▸ **About this task**
The entries shown below are to be printed in full, unaltered.

== Supplied data

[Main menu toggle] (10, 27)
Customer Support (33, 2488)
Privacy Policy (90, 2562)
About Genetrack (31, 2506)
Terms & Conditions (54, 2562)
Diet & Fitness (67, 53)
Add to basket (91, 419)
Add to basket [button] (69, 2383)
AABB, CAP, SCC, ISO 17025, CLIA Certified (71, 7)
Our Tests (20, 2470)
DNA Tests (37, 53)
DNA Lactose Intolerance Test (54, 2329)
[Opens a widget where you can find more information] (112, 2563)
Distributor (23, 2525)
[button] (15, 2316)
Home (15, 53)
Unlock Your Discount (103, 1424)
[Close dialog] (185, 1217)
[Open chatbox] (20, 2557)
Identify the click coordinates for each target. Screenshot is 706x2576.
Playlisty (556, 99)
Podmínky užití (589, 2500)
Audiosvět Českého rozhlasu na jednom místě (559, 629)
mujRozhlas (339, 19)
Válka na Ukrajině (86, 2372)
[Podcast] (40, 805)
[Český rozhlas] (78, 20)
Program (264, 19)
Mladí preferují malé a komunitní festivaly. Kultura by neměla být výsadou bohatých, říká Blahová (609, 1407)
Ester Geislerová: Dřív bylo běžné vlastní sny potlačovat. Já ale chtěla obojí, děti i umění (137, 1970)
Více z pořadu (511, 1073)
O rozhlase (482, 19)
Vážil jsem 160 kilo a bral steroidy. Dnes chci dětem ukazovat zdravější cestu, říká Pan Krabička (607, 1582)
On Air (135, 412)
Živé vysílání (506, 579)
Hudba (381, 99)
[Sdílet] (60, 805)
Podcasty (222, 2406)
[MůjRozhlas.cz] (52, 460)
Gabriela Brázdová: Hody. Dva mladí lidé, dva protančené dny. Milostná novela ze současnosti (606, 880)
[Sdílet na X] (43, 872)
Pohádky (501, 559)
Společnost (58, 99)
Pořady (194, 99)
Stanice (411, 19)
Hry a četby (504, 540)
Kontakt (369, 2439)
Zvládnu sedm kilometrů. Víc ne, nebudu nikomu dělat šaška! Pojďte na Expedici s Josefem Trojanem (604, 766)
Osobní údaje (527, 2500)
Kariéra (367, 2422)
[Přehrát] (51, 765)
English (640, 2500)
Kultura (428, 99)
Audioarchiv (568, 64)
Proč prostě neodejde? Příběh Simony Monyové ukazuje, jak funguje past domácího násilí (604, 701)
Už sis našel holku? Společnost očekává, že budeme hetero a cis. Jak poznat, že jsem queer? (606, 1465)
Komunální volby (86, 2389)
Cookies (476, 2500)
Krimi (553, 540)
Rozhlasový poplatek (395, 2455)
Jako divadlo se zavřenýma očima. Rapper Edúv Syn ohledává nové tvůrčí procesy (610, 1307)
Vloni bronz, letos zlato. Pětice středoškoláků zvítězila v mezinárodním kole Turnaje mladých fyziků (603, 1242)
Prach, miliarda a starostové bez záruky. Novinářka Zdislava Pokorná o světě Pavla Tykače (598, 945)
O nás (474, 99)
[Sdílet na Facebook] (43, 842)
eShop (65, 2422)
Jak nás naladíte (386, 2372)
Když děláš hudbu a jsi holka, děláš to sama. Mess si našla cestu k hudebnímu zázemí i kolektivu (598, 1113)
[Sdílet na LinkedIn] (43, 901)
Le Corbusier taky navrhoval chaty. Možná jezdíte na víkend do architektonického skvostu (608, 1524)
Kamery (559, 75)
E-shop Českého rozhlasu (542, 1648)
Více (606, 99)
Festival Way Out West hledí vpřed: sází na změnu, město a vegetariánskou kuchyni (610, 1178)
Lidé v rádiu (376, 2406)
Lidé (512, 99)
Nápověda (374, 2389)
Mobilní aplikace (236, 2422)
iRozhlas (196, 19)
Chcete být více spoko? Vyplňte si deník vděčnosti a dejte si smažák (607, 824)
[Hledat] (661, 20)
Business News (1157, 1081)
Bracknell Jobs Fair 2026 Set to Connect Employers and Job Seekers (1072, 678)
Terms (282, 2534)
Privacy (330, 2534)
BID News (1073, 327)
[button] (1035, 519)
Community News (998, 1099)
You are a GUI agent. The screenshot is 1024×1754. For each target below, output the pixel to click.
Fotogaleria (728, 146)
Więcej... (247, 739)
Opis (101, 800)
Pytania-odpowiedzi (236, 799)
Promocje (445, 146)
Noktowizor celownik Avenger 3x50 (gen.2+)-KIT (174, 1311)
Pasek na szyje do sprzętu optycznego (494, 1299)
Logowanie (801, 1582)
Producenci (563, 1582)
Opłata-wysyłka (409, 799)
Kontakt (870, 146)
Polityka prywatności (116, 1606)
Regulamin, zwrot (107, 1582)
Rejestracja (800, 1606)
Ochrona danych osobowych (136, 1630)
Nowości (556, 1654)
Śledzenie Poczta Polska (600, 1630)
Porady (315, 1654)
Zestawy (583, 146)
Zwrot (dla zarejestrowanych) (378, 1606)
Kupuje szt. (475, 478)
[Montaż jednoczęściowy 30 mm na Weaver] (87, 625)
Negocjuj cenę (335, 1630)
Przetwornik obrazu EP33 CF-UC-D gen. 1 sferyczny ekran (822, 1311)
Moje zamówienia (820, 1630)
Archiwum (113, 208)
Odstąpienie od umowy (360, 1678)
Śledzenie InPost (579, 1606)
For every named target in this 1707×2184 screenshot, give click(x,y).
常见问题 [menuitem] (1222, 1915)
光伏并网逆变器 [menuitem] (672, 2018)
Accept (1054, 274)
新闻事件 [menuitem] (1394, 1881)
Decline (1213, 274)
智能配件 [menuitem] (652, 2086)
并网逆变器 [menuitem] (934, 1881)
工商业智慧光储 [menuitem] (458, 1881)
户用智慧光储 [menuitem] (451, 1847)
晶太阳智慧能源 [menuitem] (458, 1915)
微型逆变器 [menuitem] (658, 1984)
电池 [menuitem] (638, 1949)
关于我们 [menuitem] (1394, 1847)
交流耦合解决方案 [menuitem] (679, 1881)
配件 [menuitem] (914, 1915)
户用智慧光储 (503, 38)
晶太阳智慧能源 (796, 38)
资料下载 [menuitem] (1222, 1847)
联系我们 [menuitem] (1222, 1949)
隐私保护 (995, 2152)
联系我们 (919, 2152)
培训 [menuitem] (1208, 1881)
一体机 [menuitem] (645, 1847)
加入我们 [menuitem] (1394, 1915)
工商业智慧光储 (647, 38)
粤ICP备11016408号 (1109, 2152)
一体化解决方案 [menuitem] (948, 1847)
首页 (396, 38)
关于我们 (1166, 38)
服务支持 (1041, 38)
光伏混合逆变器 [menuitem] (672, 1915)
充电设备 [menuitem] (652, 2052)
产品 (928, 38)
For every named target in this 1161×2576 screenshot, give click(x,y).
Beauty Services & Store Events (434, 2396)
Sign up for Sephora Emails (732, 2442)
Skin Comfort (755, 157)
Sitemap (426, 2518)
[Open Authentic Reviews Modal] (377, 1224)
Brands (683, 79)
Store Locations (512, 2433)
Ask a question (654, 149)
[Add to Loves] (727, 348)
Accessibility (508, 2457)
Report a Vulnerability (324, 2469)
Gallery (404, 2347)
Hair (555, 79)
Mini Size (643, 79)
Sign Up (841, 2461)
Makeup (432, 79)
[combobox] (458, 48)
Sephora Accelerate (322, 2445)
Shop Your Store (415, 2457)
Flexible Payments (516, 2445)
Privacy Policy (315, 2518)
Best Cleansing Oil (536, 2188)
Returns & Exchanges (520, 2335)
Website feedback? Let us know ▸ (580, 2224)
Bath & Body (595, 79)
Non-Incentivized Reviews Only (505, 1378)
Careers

====

▸ **Solution to this exercise**
[Main menu toggle] (10, 27)
Customer Support (33, 2488)
Privacy Policy (90, 2562)
About Genetrack (31, 2506)
Terms & Conditions (54, 2562)
Diet & Fitness (67, 53)
Add to basket (91, 419)
Add to basket [button] (69, 2383)
AABB, CAP, SCC, ISO 17025, CLIA Certified (71, 7)
Our Tests (20, 2470)
DNA Tests (37, 53)
DNA Lactose Intolerance Test (54, 2329)
[Opens a widget where you can find more information] (112, 2563)
Distributor (23, 2525)
[button] (15, 2316)
Home (15, 53)
Unlock Your Discount (103, 1424)
[Close dialog] (185, 1217)
[Open chatbox] (20, 2557)
Identify the click coordinates for each target. Screenshot is 706x2576.
Playlisty (556, 99)
Podmínky užití (589, 2500)
Audiosvět Českého rozhlasu na jednom místě (559, 629)
mujRozhlas (339, 19)
Válka na Ukrajině (86, 2372)
[Podcast] (40, 805)
[Český rozhlas] (78, 20)
Program (264, 19)
Mladí preferují malé a komunitní festivaly. Kultura by neměla být výsadou bohatých, říká Blahová (609, 1407)
Ester Geislerová: Dřív bylo běžné vlastní sny potlačovat. Já ale chtěla obojí, děti i umění (137, 1970)
Více z pořadu (511, 1073)
O rozhlase (482, 19)
Vážil jsem 160 kilo a bral steroidy. Dnes chci dětem ukazovat zdravější cestu, říká Pan Krabička (607, 1582)
On Air (135, 412)
Živé vysílání (506, 579)
Hudba (381, 99)
[Sdílet] (60, 805)
Podcasty (222, 2406)
[MůjRozhlas.cz] (52, 460)
Gabriela Brázdová: Hody. Dva mladí lidé, dva protančené dny. Milostná novela ze současnosti (606, 880)
[Sdílet na X] (43, 872)
Pohádky (501, 559)
Společnost (58, 99)
Pořady (194, 99)
Stanice (411, 19)
Hry a četby (504, 540)
Kontakt (369, 2439)
Zvládnu sedm kilometrů. Víc ne, nebudu nikomu dělat šaška! Pojďte na Expedici s Josefem Trojanem (604, 766)
Osobní údaje (527, 2500)
Kariéra (367, 2422)
[Přehrát] (51, 765)
English (640, 2500)
Kultura (428, 99)
Audioarchiv (568, 64)
Proč prostě neodejde? Příběh Simony Monyové ukazuje, jak funguje past domácího násilí (604, 701)
Už sis našel holku? Společnost očekává, že budeme hetero a cis. Jak poznat, že jsem queer? (606, 1465)
Komunální volby (86, 2389)
Cookies (476, 2500)
Krimi (553, 540)
Rozhlasový poplatek (395, 2455)
Jako divadlo se zavřenýma očima. Rapper Edúv Syn ohledává nové tvůrčí procesy (610, 1307)
Vloni bronz, letos zlato. Pětice středoškoláků zvítězila v mezinárodním kole Turnaje mladých fyziků (603, 1242)
Prach, miliarda a starostové bez záruky. Novinářka Zdislava Pokorná o světě Pavla Tykače (598, 945)
O nás (474, 99)
[Sdílet na Facebook] (43, 842)
eShop (65, 2422)
Jak nás naladíte (386, 2372)
Když děláš hudbu a jsi holka, děláš to sama. Mess si našla cestu k hudebnímu zázemí i kolektivu (598, 1113)
[Sdílet na LinkedIn] (43, 901)
Le Corbusier taky navrhoval chaty. Možná jezdíte na víkend do architektonického skvostu (608, 1524)
Kamery (559, 75)
E-shop Českého rozhlasu (542, 1648)
Více (606, 99)
Festival Way Out West hledí vpřed: sází na změnu, město a vegetariánskou kuchyni (610, 1178)
Lidé v rádiu (376, 2406)
Lidé (512, 99)
Nápověda (374, 2389)
Mobilní aplikace (236, 2422)
iRozhlas (196, 19)
Chcete být více spoko? Vyplňte si deník vděčnosti a dejte si smažák (607, 824)
[Hledat] (661, 20)
Business News (1157, 1081)
Bracknell Jobs Fair 2026 Set to Connect Employers and Job Seekers (1072, 678)
Terms (282, 2534)
Privacy (330, 2534)
BID News (1073, 327)
[button] (1035, 519)
Community News (998, 1099)
You are a GUI agent. The screenshot is 1024×1754. For each target below, output the pixel to click.
Fotogaleria (728, 146)
Więcej... (247, 739)
Opis (101, 800)
Pytania-odpowiedzi (236, 799)
Promocje (445, 146)
Noktowizor celownik Avenger 3x50 (gen.2+)-KIT (174, 1311)
Pasek na szyje do sprzętu optycznego (494, 1299)
Logowanie (801, 1582)
Producenci (563, 1582)
Opłata-wysyłka (409, 799)
Kontakt (870, 146)
Polityka prywatności (116, 1606)
Regulamin, zwrot (107, 1582)
Rejestracja (800, 1606)
Ochrona danych osobowych (136, 1630)
Nowości (556, 1654)
Śledzenie Poczta Polska (600, 1630)
Porady (315, 1654)
Zestawy (583, 146)
Zwrot (dla zarejestrowanych) (378, 1606)
Kupuje szt. (475, 478)
[Montaż jednoczęściowy 30 mm na Weaver] (87, 625)
Negocjuj cenę (335, 1630)
Przetwornik obrazu EP33 CF-UC-D gen. 1 sferyczny ekran (822, 1311)
Moje zamówienia (820, 1630)
Archiwum (113, 208)
Odstąpienie od umowy (360, 1678)
Śledzenie InPost (579, 1606)
For every named target in this 1707×2184 screenshot, give click(x,y).
常见问题 [menuitem] (1222, 1915)
光伏并网逆变器 [menuitem] (672, 2018)
Accept (1054, 274)
新闻事件 [menuitem] (1394, 1881)
Decline (1213, 274)
智能配件 [menuitem] (652, 2086)
并网逆变器 [menuitem] (934, 1881)
工商业智慧光储 [menuitem] (458, 1881)
户用智慧光储 [menuitem] (451, 1847)
晶太阳智慧能源 [menuitem] (458, 1915)
微型逆变器 [menuitem] (658, 1984)
电池 [menuitem] (638, 1949)
关于我们 [menuitem] (1394, 1847)
交流耦合解决方案 [menuitem] (679, 1881)
配件 [menuitem] (914, 1915)
户用智慧光储 (503, 38)
晶太阳智慧能源 (796, 38)
资料下载 [menuitem] (1222, 1847)
联系我们 [menuitem] (1222, 1949)
隐私保护 (995, 2152)
联系我们 (919, 2152)
培训 [menuitem] (1208, 1881)
一体机 [menuitem] (645, 1847)
加入我们 [menuitem] (1394, 1915)
工商业智慧光储 (647, 38)
粤ICP备11016408号 (1109, 2152)
一体化解决方案 [menuitem] (948, 1847)
首页 (396, 38)
关于我们 (1166, 38)
服务支持 (1041, 38)
光伏混合逆变器 [menuitem] (672, 1915)
充电设备 [menuitem] (652, 2052)
产品 (928, 38)
For every named target in this 1161×2576 screenshot, give click(x,y).
Beauty Services & Store Events (434, 2396)
Sign up for Sephora Emails (732, 2442)
Skin Comfort (755, 157)
Sitemap (426, 2518)
[Open Authentic Reviews Modal] (377, 1224)
Brands (683, 79)
Store Locations (512, 2433)
Ask a question (654, 149)
[Add to Loves] (727, 348)
Accessibility (508, 2457)
Report a Vulnerability (324, 2469)
Gallery (404, 2347)
Hair (555, 79)
Mini Size (643, 79)
Sign Up (841, 2461)
Makeup (432, 79)
[combobox] (458, 48)
Sephora Accelerate (322, 2445)
Shop Your Store (415, 2457)
Flexible Payments (516, 2445)
Privacy Policy (315, 2518)
Best Cleansing Oil (536, 2188)
Returns & Exchanges (520, 2335)
Website feedback? Let us know ▸ (580, 2224)
Bath & Body (595, 79)
Non-Incentivized Reviews Only (505, 1378)
Careers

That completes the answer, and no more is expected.